Part II: Capital Market Assumptions Update

The main updates in our five-year capital market assumptions

UBS Investment Solutions provides estimates of capital market returns across a wide array of asset classes and from multiple currency perspectives.2 For this paper, we focus on our 5-yr Baseline expected geometric returns. These 5-yr Baseline estimates closely match the Base Case in the deterministic scenario projections provided above. They are built to be very consistent with each other.

Our last publication highlighted our June 2019 assumptions. Since then, equities ended the decade with an admirable 10-year record and momentum continued with new highs into February.

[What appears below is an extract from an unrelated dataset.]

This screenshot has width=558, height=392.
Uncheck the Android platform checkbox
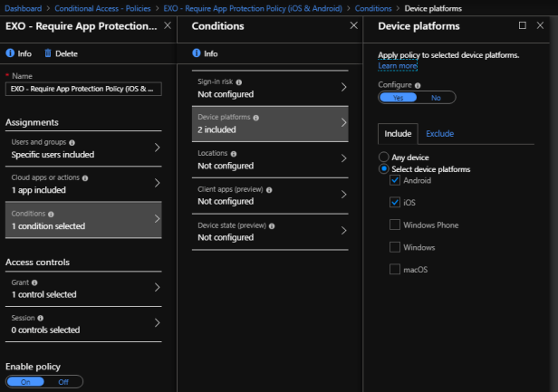[x=395, y=180]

Then the pandemic hit and the equity markets dropped  more than 30% before rallying sharply. Government bond yields across all maturities declined in the US--which lowered expected return in local terms. Credit markets have had surprising ups and downs, but are still at relatively wide levels going into the end of May.

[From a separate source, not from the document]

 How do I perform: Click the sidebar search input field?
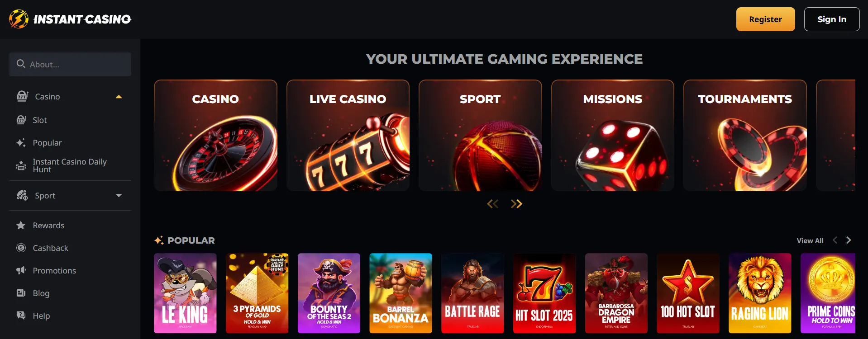pos(70,64)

The main updates in our five-year capital market assumptions compared to our mid-2019 report are:

  • Expected equity returns in nominal terms are higher, as valuation is improved.
  • Government bond yields are even lower, so expected returns are lower. European yields did not drop as much as US yields, but were lower to start with.
  • In general, we lowered expected 10-year yields in developed countries in 2025 by 0.4% to 1.1%. This has offset some of the drop in yields in projected returns.
  • Credit spreads are higher due to higher default risks, but returns are more attractive relative to governments. They bottomed out in early January 2020 before ballooning late in the first quarter of 2020. They tightened significantly in April and into May.
  • The dollar appreciated against most, but not all currencies. Emerging markets had extremely large depreciations (Brazil -29.2% for example). In general, we view the dollar as overvalued against both developed market and emerging market currencies.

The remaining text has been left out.